Source records

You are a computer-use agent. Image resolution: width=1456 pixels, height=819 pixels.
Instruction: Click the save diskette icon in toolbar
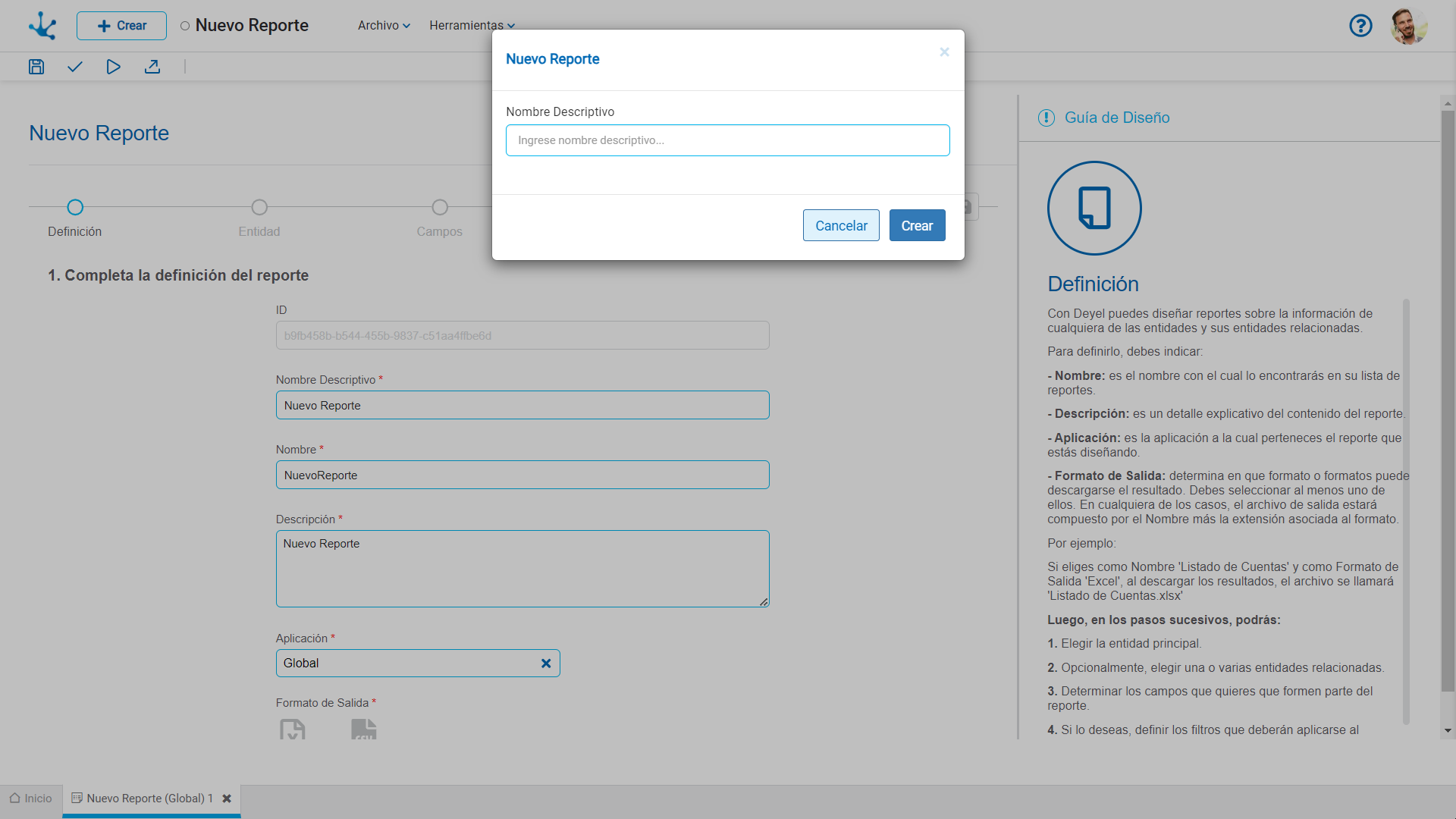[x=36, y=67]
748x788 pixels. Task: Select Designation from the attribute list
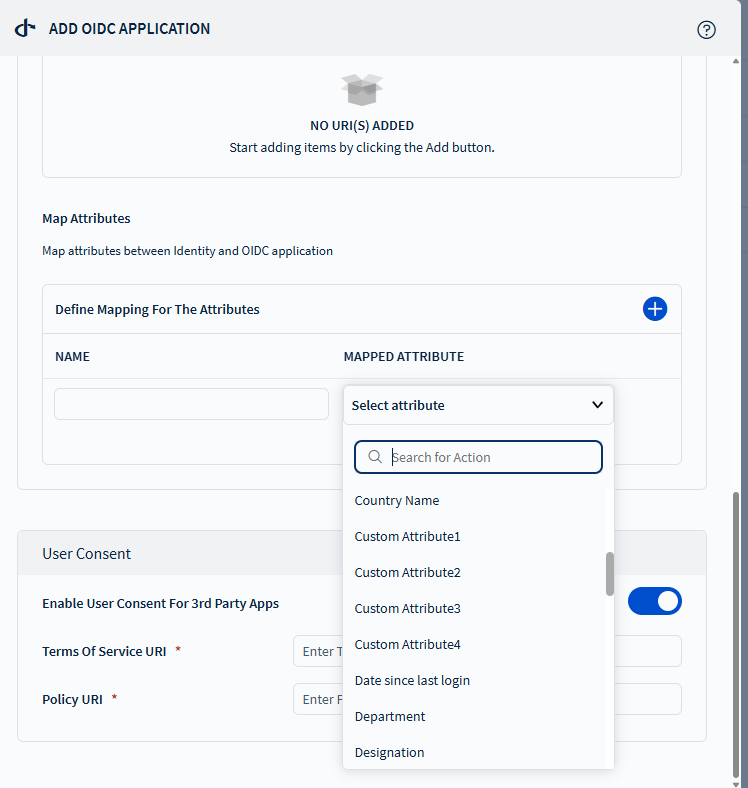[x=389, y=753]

[Problem to work on]
Repeat all of the material, switching every "pixels" to "px" and keeping everything else the same. Leave the pictures out.

[Result of this exercise]
You are a computer-use agent. Image resolution: width=1456 px, height=819 px.
Instruction: Click the save diskette icon in toolbar
[x=36, y=67]
748x788 px. Task: Select Designation from the attribute list
[x=389, y=753]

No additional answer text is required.